Die Polizeiarbeit im Kreis Esslingen scheint mit einer neuen Entwicklung konfrontiert. Unbeteiligte, die den Beamten das Leben schwer mehr machen. Björn Reusch, der Chef der Reutlinger Polizeipressestelle spricht von einer Erscheinung, die in den vergangenen fünf bis zehn Jahren spürbar zugenommen habe. „Wo früher ein Streifenwagen ausreichte, um einen Streit in einer Diskothek zu schlichten, benötigen wir heute deutlich mehr Einsatzkräfte.“

Mehrere Streifenwagen mussten auch ins Kirchheimer Freibad ausrücken. Dort hatte sich ein Jugendlicher aus Mali mit dem Bademeister angelegt, dass dieser die Polizei holen musste. Daraufhin beschimpften etwa 30 Badegäste, die meisten von ihnen waren um die 20 Jahre alt, die Polizeibeamten als „brutale Polizei“ und „Rassisten“ und feuerten den 17-Jährigen mit „Lass Dir das nicht gefallen!“ regelrecht an. Eine besonderes Brisanz hatte die Situation auch dadurch, weil zur gleichen Zeit fünf minderjährige Mädchen dort sexuell belästigt wurden.

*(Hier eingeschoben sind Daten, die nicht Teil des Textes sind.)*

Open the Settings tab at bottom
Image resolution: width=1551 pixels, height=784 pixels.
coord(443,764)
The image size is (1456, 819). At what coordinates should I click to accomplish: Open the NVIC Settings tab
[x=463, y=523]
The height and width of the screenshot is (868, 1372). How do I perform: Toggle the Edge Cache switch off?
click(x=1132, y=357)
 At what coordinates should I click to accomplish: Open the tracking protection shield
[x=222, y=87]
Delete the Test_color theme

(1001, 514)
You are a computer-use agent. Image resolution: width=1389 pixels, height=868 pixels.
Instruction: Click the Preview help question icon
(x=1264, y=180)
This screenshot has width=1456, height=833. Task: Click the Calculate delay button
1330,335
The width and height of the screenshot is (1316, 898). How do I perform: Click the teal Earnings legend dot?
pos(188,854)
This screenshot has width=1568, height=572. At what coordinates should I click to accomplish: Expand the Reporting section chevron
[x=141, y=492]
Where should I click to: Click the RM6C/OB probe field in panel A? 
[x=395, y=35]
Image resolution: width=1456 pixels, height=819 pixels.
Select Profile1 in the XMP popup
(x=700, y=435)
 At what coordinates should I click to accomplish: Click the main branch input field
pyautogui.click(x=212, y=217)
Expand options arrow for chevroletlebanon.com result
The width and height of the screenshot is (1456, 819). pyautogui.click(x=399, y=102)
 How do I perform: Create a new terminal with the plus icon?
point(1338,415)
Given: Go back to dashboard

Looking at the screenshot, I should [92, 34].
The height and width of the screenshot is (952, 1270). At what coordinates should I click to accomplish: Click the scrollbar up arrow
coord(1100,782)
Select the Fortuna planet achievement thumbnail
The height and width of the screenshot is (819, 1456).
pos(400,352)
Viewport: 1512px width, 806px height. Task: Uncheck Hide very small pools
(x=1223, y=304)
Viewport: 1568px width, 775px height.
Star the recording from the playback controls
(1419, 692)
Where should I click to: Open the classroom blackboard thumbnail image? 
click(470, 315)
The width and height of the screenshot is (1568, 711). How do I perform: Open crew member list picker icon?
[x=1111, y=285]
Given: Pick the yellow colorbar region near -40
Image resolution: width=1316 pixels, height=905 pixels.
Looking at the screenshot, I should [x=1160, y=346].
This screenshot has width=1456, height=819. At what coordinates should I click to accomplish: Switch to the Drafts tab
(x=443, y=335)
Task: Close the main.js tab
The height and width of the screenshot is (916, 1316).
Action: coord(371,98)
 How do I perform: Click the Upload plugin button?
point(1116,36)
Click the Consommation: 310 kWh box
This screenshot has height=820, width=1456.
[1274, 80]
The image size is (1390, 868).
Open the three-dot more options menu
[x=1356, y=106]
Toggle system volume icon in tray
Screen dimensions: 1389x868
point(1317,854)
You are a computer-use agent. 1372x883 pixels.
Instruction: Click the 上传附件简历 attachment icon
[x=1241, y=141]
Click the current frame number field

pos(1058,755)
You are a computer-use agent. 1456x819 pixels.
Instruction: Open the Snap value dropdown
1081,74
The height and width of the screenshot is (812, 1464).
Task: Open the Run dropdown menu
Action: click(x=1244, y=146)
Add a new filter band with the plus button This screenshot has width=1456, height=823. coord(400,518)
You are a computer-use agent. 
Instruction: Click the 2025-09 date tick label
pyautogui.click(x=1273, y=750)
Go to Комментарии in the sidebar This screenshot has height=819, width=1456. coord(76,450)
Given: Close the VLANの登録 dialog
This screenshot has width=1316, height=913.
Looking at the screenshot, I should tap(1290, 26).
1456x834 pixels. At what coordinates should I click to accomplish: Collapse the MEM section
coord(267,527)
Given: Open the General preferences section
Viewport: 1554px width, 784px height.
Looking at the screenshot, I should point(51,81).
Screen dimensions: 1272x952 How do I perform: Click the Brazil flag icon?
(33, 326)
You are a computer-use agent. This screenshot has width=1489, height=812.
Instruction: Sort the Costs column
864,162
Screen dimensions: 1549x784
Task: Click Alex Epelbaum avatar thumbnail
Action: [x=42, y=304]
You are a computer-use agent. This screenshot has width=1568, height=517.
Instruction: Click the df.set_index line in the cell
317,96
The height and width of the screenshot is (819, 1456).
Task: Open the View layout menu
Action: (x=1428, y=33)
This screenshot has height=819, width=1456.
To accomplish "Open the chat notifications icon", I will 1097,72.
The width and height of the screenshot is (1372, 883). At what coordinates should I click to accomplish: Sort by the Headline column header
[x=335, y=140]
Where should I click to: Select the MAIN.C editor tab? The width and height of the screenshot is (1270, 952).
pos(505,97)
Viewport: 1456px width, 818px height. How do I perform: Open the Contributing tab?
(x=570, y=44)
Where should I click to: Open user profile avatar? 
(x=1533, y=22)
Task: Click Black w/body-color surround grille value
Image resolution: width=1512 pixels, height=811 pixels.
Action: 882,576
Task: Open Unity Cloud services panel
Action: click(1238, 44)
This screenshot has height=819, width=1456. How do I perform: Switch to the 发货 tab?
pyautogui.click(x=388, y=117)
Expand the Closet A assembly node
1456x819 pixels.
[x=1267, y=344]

Warum sich Unbeteiligte vermehrt in solche Situationen einmischen, darüber kann die Polizei nur spekulieren. „Es spricht zwar nichts dafür und es gab auch keine Beschwerden. Vielleicht wurde irgendeine Handlung eines Polizisten falsch verstanden“, erklärt Björn Reusch. Wahrscheinlicher aber sei eine reine Sensationsgier, die Motivation der Beteiligten nach dem Motto „Jetzt geht hier mal was!“

Die Kirchheimer Fälle sind nicht einmal die heftigsten. Im Januar biss in Göppingen ein 19-Jähriger einem Polizisten in den Arm, ebenfalls im Januar griff ein Junkie im Stuttgarter Hauptbahnhof Polizisten mit einer Spritze an und forderte die Beamten auf, ihn zu ersc hießen. In Freiberg wollten Beamte einem An getrunkenen aufhelfen. Er revanchierte sich dafür mit Fußtritten. Seit Jahren bewegt sich die Zahl der Angriffe auf Polizisten auf hohem Niveau bei steigender Tendenz. Alkohol spielt bei den Übergriffen eine wesentliche Rolle. Knapp zwei Drittel der 254 Tatverdächtigen waren betrunken , oft sind es psychisch Kranke, die auf die Polizisten losgehen.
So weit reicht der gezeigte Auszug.